| Work to complete |
With the pictures omitted, please transcribe exactly the lines beginning at the one that contains "At what coordinates" and ending with the last line of the records below.

| Provided data |
____________

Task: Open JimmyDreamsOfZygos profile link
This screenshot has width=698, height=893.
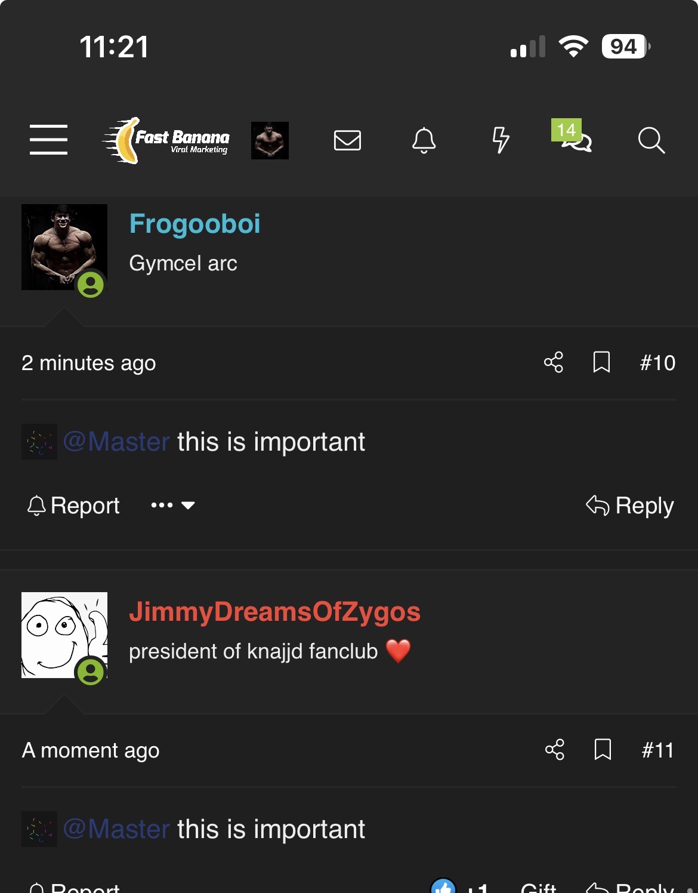Action: coord(274,612)
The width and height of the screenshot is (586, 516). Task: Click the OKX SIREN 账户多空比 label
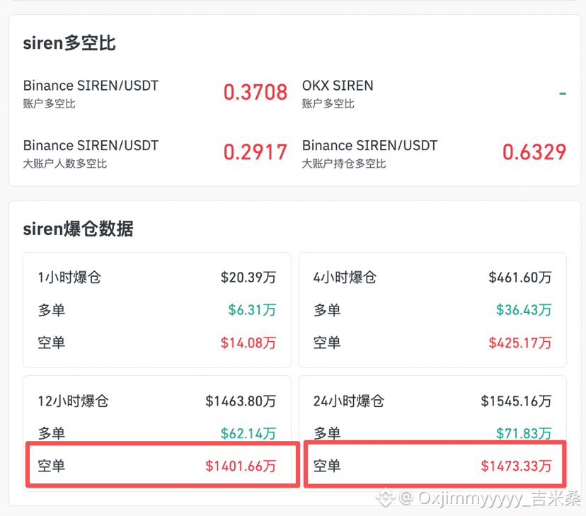[x=338, y=93]
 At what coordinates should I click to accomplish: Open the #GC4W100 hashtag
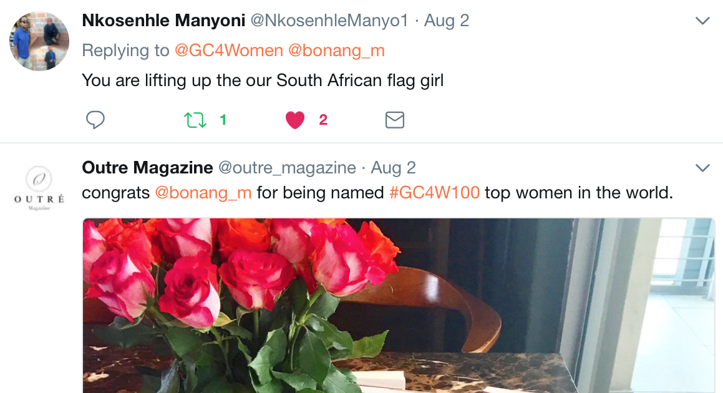434,193
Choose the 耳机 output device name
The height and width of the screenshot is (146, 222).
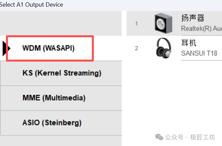pos(189,43)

____________

| Solution below |
 At what coordinates should I click to accomplish: Open the #GC4W100 hashtag
434,193
Choose the 耳机 output device name
The height and width of the screenshot is (146, 222).
pos(189,43)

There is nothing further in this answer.